[Saved entries]
Segment Open
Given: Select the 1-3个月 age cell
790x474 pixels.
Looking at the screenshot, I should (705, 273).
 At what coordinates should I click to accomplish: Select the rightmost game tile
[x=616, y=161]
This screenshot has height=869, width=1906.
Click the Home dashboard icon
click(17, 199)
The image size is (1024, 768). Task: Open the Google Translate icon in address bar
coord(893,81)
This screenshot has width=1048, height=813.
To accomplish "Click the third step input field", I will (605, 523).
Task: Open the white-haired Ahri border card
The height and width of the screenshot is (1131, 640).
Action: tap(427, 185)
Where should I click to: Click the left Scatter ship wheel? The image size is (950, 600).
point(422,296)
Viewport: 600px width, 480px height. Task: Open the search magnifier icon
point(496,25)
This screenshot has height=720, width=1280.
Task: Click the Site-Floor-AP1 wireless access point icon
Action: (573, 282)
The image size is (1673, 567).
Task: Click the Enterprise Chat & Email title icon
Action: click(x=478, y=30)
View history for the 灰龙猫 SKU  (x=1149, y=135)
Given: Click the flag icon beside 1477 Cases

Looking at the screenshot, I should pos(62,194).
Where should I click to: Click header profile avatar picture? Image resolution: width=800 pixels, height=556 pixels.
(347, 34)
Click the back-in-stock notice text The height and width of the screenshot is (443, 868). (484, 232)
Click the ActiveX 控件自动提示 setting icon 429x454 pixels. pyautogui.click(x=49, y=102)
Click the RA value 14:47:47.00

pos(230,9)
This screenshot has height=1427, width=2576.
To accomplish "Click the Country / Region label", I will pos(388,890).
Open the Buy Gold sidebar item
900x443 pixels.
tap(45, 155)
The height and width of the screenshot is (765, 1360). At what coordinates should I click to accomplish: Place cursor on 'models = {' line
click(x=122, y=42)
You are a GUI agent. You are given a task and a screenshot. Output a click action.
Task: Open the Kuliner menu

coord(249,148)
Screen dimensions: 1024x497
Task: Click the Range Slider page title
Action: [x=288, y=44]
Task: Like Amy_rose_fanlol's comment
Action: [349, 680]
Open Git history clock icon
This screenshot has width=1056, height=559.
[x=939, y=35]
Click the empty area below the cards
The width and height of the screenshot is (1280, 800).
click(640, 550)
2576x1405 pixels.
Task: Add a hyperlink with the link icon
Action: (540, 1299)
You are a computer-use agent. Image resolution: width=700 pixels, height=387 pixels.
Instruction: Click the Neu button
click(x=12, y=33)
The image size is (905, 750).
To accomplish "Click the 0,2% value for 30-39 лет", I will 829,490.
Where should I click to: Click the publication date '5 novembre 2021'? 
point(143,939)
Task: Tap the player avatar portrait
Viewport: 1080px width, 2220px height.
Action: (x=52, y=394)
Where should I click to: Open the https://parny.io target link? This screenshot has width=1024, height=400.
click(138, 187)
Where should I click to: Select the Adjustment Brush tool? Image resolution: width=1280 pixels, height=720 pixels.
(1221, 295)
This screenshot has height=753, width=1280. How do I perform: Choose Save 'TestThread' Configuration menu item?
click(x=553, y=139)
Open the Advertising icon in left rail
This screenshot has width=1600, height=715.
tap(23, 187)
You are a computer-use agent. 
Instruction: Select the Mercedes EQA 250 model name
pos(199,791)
Segment Closed
The task >>
Only the lines from the one containing "Where should I click to: Select" through the final line above should be duplicated, exactly as they stand.

Exercise solution >>
Where should I click to: Select the Adjustment Brush tool? Image resolution: width=1280 pixels, height=720 pixels.
(1221, 295)
This screenshot has height=753, width=1280. How do I perform: Choose Save 'TestThread' Configuration menu item?
click(x=553, y=139)
Open the Advertising icon in left rail
This screenshot has width=1600, height=715.
tap(23, 187)
You are a computer-use agent. 
Instruction: Select the Mercedes EQA 250 model name
pos(199,791)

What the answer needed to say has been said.